On Mar 19, 2018, at 10:38 AM, Steve Matzura <number6...@gmail.com> wrote:

My brutha, you speaka-my-language! LOL! It's not all or always about what one 
reads, it's about what one can or does deduce from inhaling that knowledge, and 
I'm all about the inhaling, deducing and applying.

I'm very used to shrinking and expanding things--musical objects, memory 
objects, CADCAM objects--without immediate feedback as to the new shape of said 
object after manipulating it, therefore having to manually check its new 
dimensional parameters. Shouldn't pose a problem here.

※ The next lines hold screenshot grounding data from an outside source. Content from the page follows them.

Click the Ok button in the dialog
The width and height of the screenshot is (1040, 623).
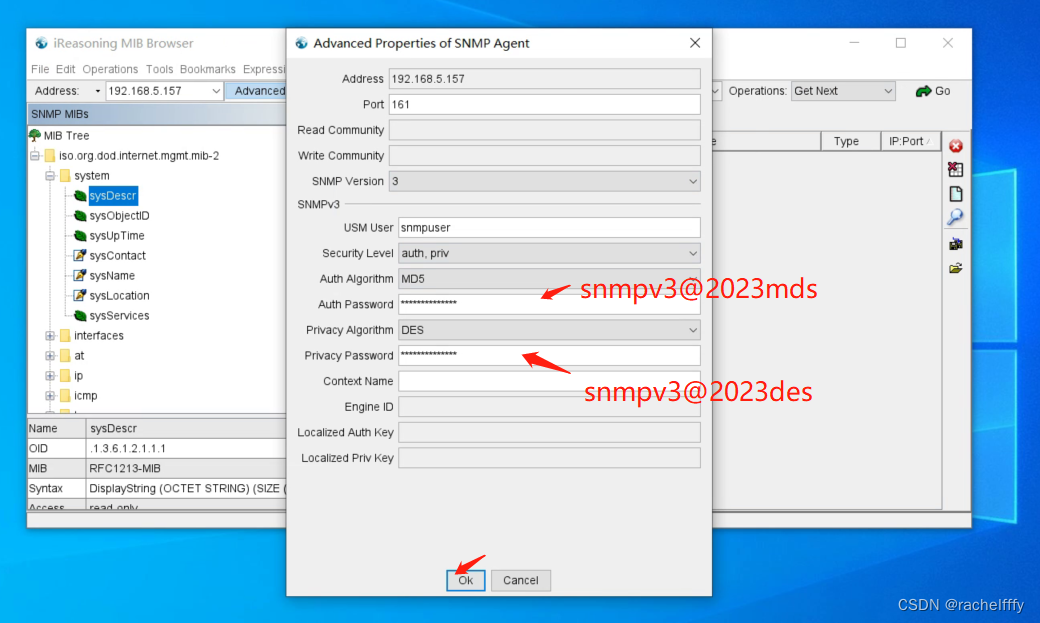coord(465,580)
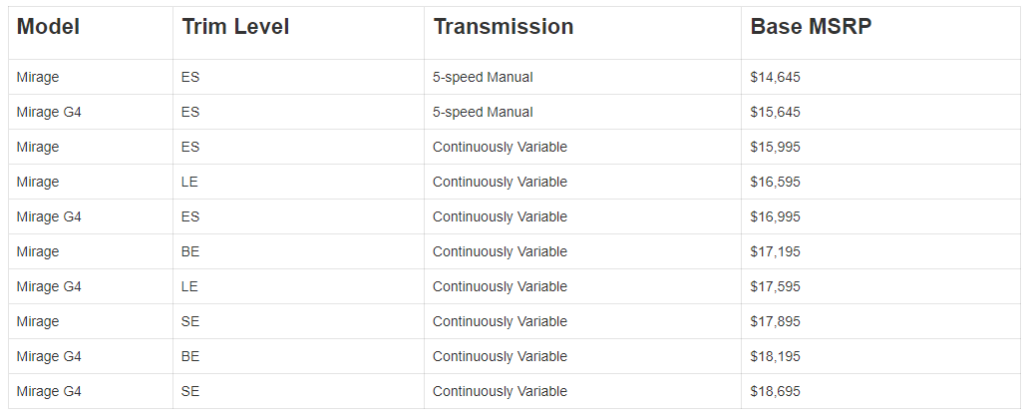Click the $15,995 MSRP value

point(775,147)
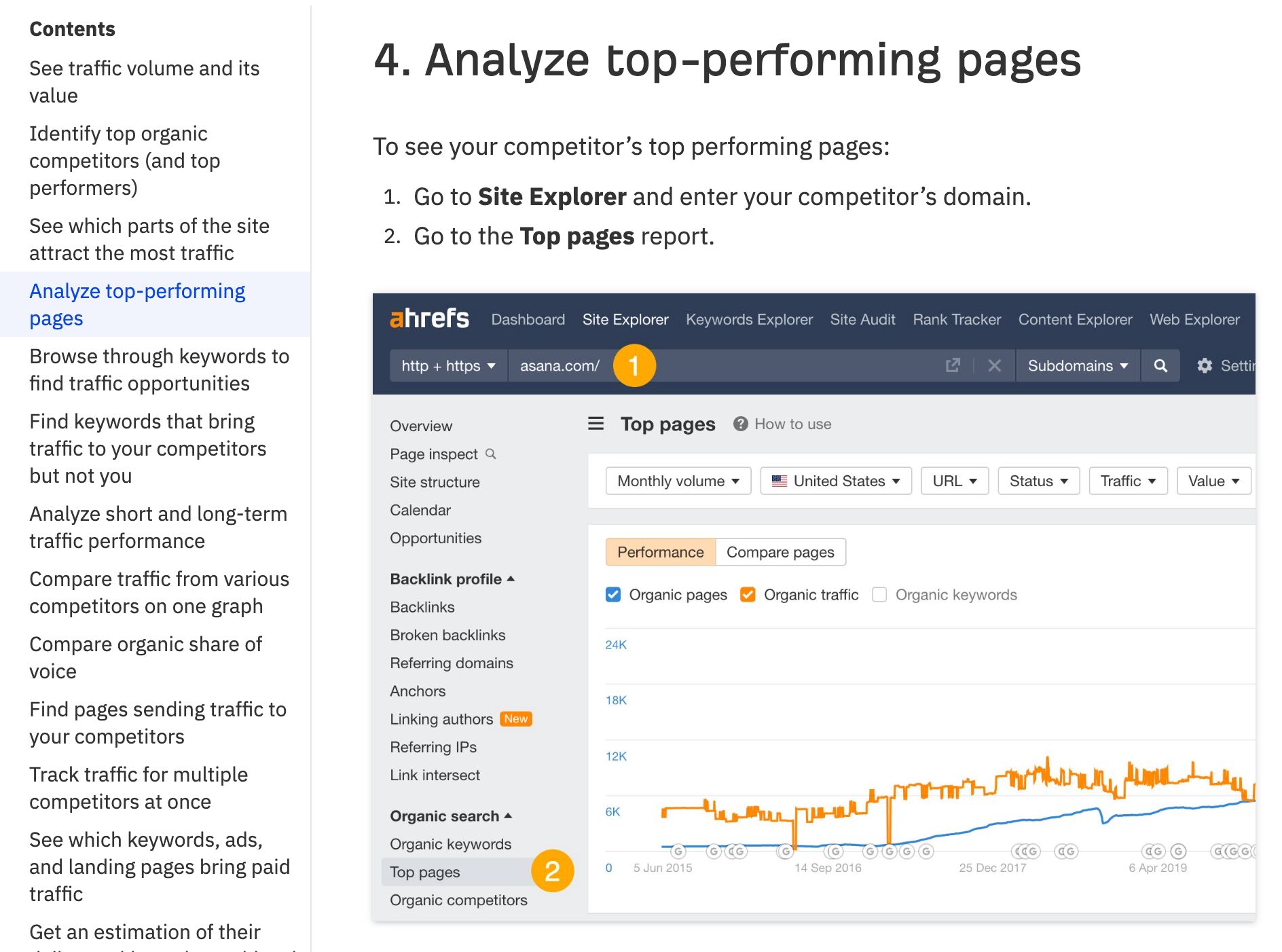Viewport: 1282px width, 952px height.
Task: Click the magnifying glass search button
Action: tap(1160, 366)
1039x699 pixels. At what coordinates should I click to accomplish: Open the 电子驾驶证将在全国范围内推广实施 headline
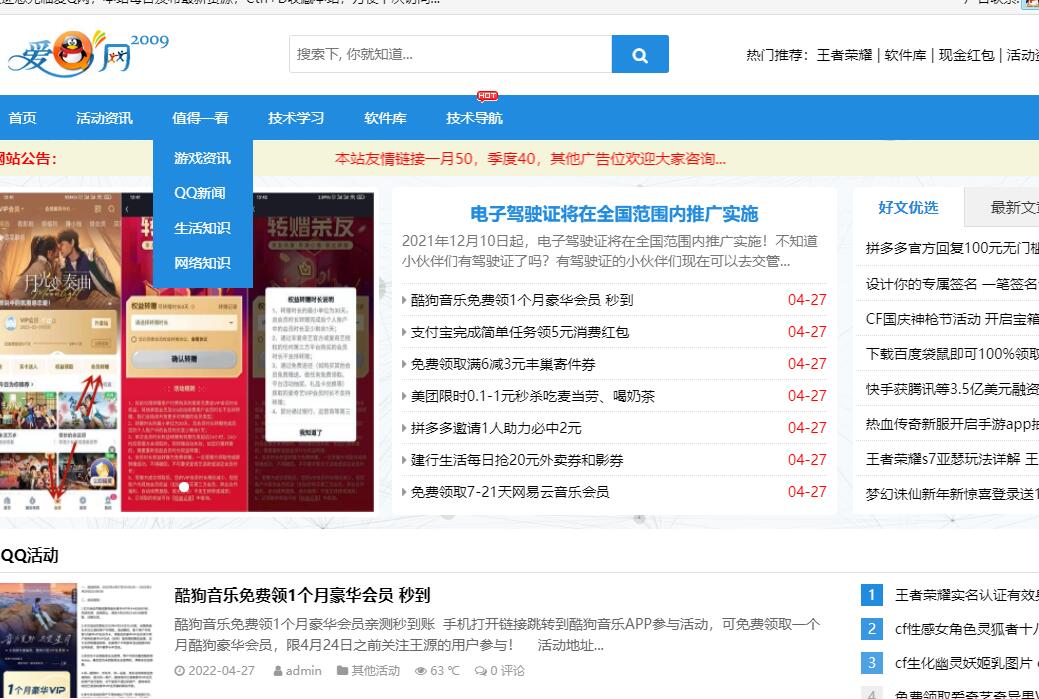(x=614, y=213)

I have two goals: short-term, to get some meaningful work done--lay down some 
tracks, both audio and MIDI, and fix performance errors; long-term, very long 
it looks like, learn the program as best I can. I think between my in-the-dark 
hacking and applying results therefrom, and going through that manual, the 
darkness will recede and these two goals can (and will) be accomplished over 
time, with lots of overtime put in on both. These methods are how I have 
approached just about everything complicated and complex in my life, and 
they've served me well so far, so I'll take your fine advice and mix in a bit 
of my own intrpidness.

On 3/19/2018 9:49 AM, Slau Halatyn wrote:
Steve,
Sorry for the delayed response but this is a difficult question to answer. 
Everything depends on your goal. If you want to know the program well, there's 
no shortcut to reading the reference Guide. Yes, I know, it's like fifteen 
hundred pages but it contains essentially everything you need. Naturally, skip 
the video chapters. You probably don't need to worry about sync and surround 
material as well. An enormous amount of material is repetitive but it helps 
emphasize key points. As blind users, there's a disadvantage we face in that 
on-screen changes are not easily detected and those very changes speak volumes 
about functionality. For example, trimming the right edge of a clip boundary 
with a keyboard shortcut goes completely undetected unless you specifically 
read the length counter to verify the behavior. Naturally, you don't need to 
verify the behavior once you know how it works and what's going on but nowhere 
in the manual will there be an instruction to check the length counter. A 
sighted user immediately sees that the clip has clearly become shortened. What 
a blind user needs to understand is that the shortcut trims the right boundary 
of the clip and the user has to logically deduce that, if the clip has been 
shortened and it's still selected, well then, the selection must itself be 
shorter. Hey, let's check the length of the selected clip. Guess what?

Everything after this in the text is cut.